Stamane l’apertura delle buste, da venerdì le nuove offerte per la porzione di terreno all’interno del centro commerciale

CITTÀ SANT’ANGELO. E' andato deserto il primo tentativo di vendita all'asta per una porzione di terreno posto all'interno del centro commerciale Ibisco a Città Sant'Angelo. Lo scorso 23 novembre l'amministrazione aveva dato il via alla fase di presentazione delle domande per l'alienazione di 19 lotti presenti sul territorio, quasi tutti inerenti terreni agricoli. All'interno del piano però non era passato inosservato il fabbricato su due piani all’interno del centro commerciale, con annesso un terreno (in parte edificabile), per il quale era stata fissata come base d'asta la somma di 1,7 milioni di euro. Dopo oltre 20 giorni in cui la finestra per avanzare le offerte è rimasta aperta, ieri mattina alle 12 è scaduto il termine ultimo. Da quello che filtra pare che non siano arrivate manifestazione d'interesse da parte di possibili investitori, situazione tra l'altro per nulla imprevedibile, vista la cifra più che consistente. Questa mattina è in programma l'apertura delle buste, operazione che ovviamente non riguarda solo il terreno all'Interno di Ibisco, ma anche gli altri lotti. Fin qui sono poche le offerte ricevute su tutti i fronti, motivo che, una volta esperite le formalità del caso, darà luogo a una nuova vendita con prezzo ribassato. Come fatto già sapere nei giorni scorsi, l'obiettivo dell'Ente è quello di andare a ricavare una somma di almeno 2 milioni di euro dalla vendita di tutti i 19 lotti inseriti nel piano delle alienazioni.

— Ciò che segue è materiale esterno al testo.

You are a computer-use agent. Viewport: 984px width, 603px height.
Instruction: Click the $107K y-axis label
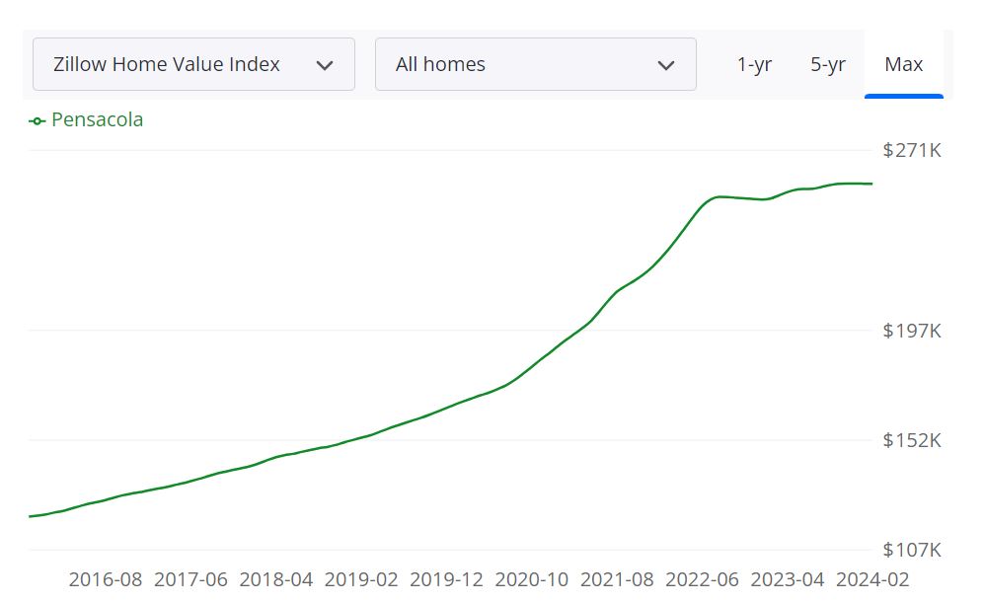coord(912,550)
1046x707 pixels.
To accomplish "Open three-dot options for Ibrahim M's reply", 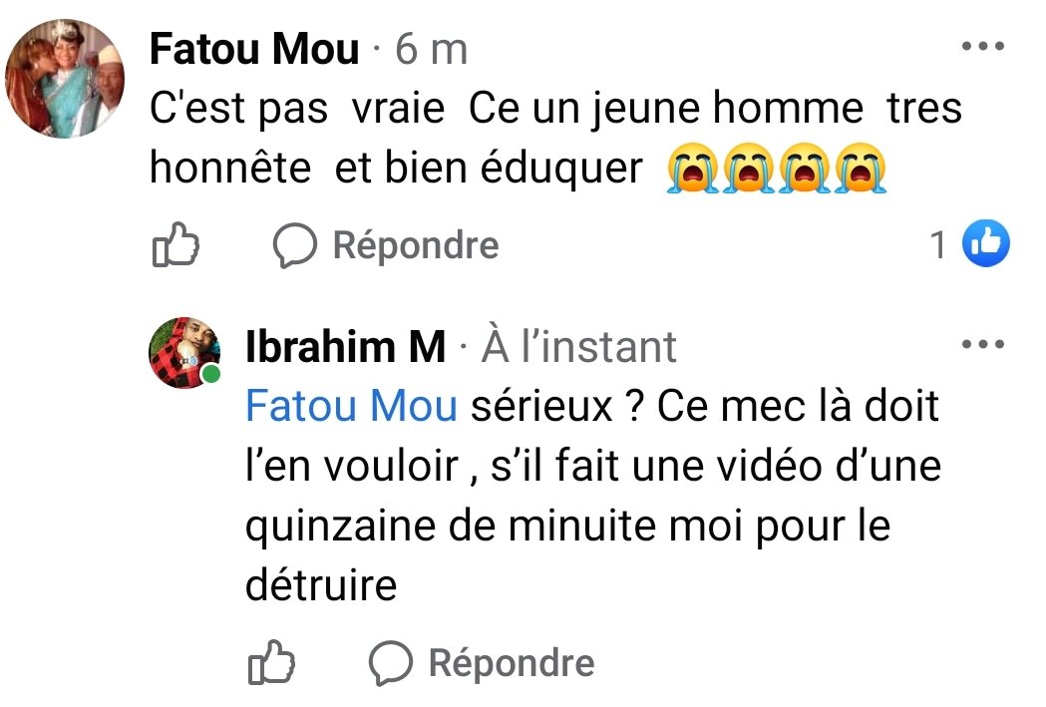I will (x=982, y=345).
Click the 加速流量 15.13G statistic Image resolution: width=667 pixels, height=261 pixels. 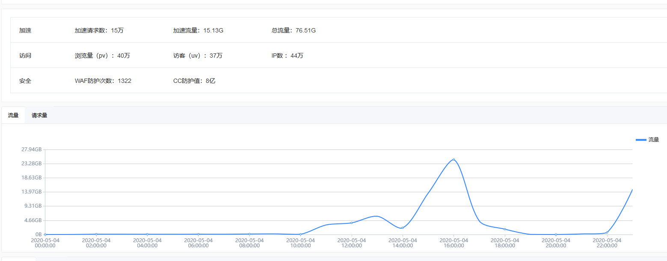tap(198, 30)
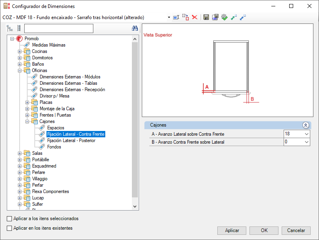Click the floppy disk save icon
This screenshot has width=319, height=240.
point(206,17)
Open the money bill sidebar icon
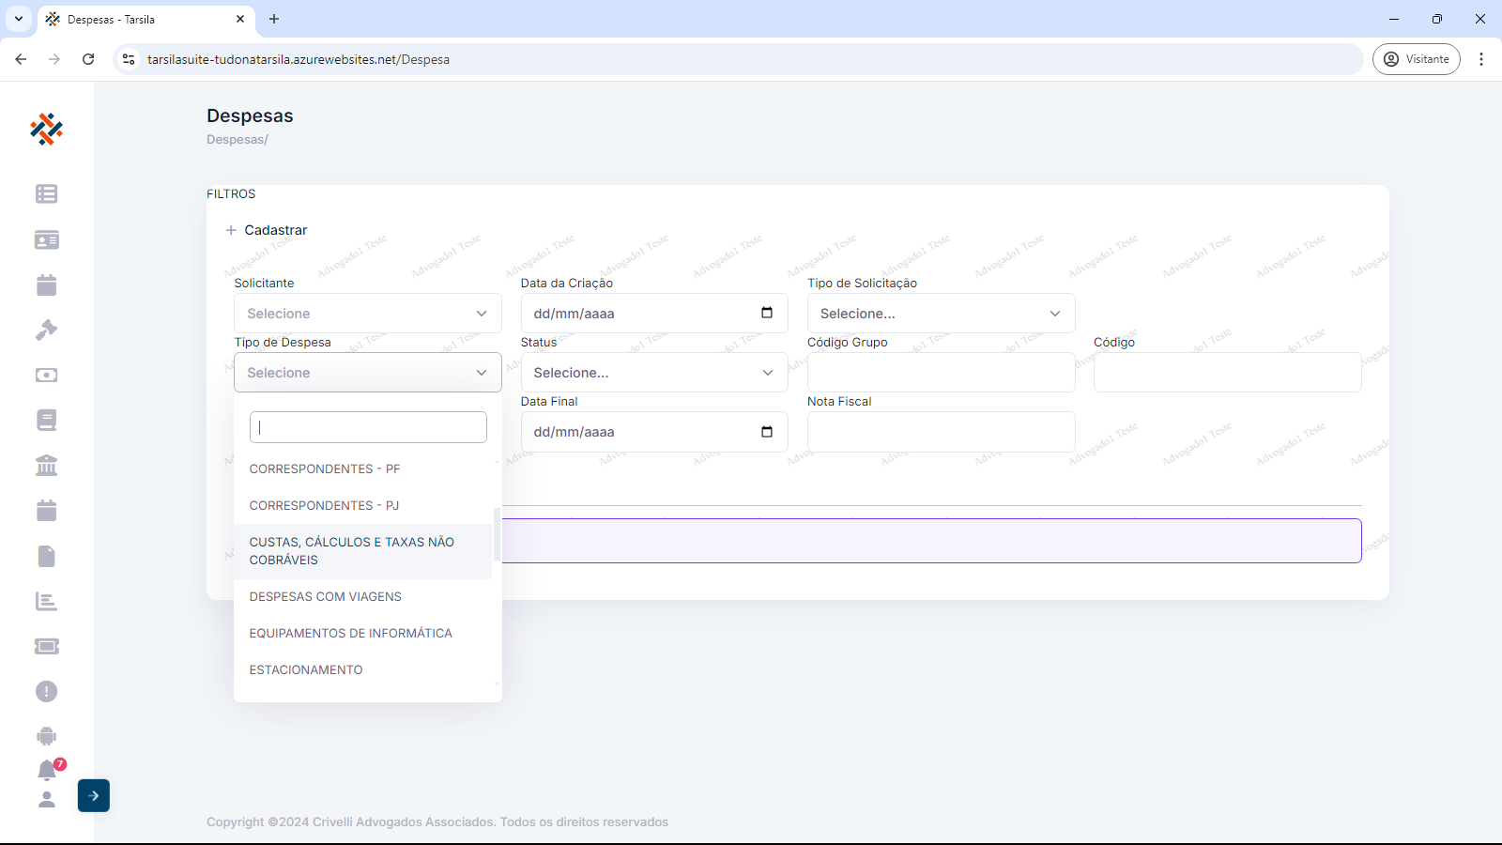 point(46,375)
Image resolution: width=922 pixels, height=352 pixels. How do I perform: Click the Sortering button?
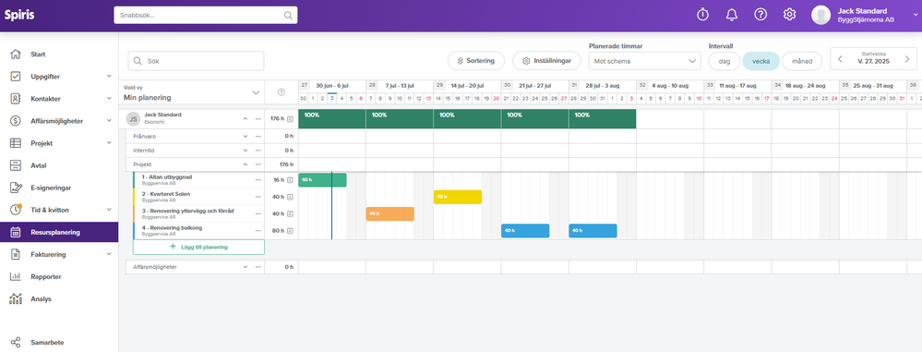[x=475, y=61]

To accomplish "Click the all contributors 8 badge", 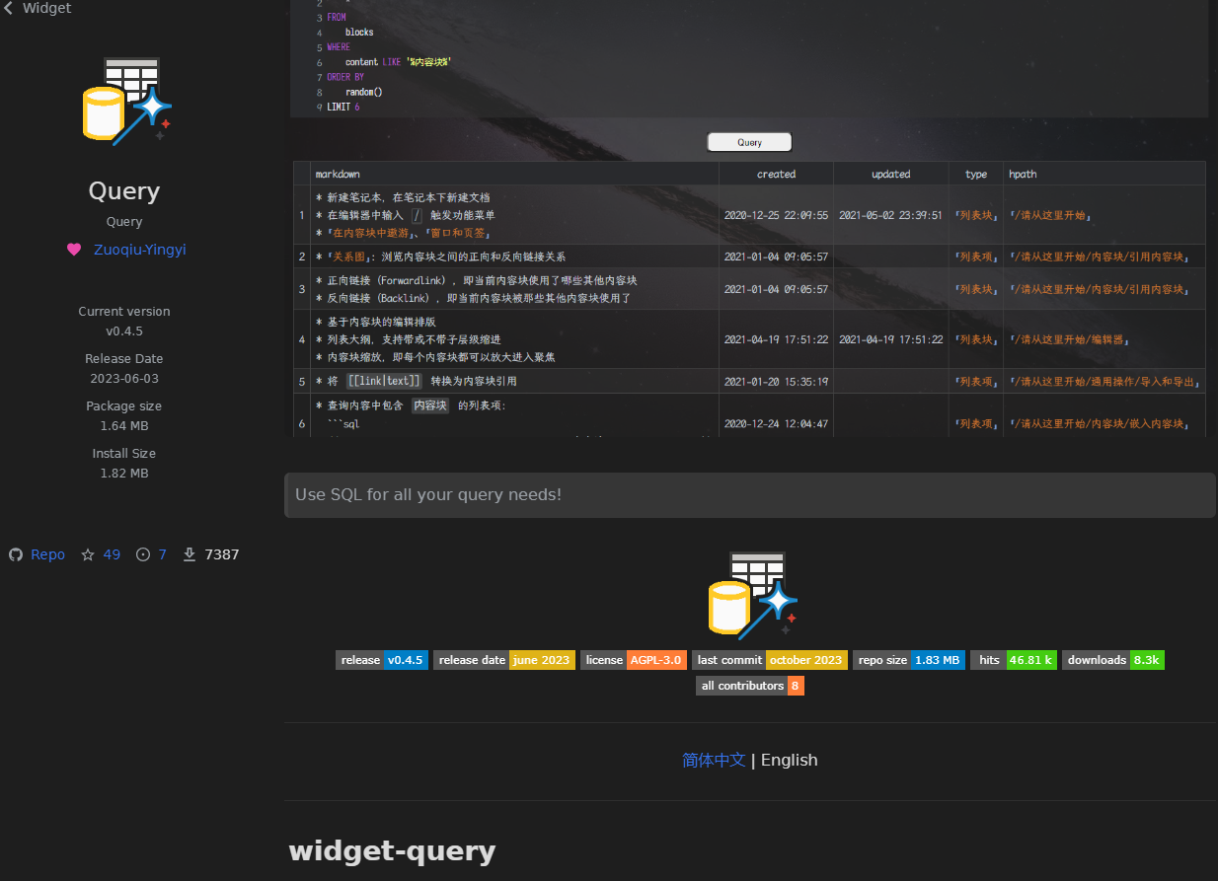I will click(x=749, y=686).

Salvo clamorose sorprese dunque, la seconda finestra per la presentazione di eventuali offerte dovrebbe aprirsi già nella giornata di venerdì, con un ribasso del 10 per cento rispetto a quanto chiesto durante il primo tentativo. Questo significa che per la sola questione Ibisco, si riparte da una somma di poco superiore al milione e mezzo di euro, ma è chiaro che lo stesso meccanismo verrà applicato anche a tutti gli altri lotti rimasti invenduti dopo il primo tentativo. Verrà dato nuovamente un periodo di tempo analogo a quello già visto per consentire la proposizione di eventuali offerte, motivo che con ogni probabilità porterà la chiusura della seconda asta al nuovo anno. L'auspicio del Comune è quello di riuscire a monetizzare durante questa seconda fase, ma se così non dovesse essere ci sarà un terzo tentativo.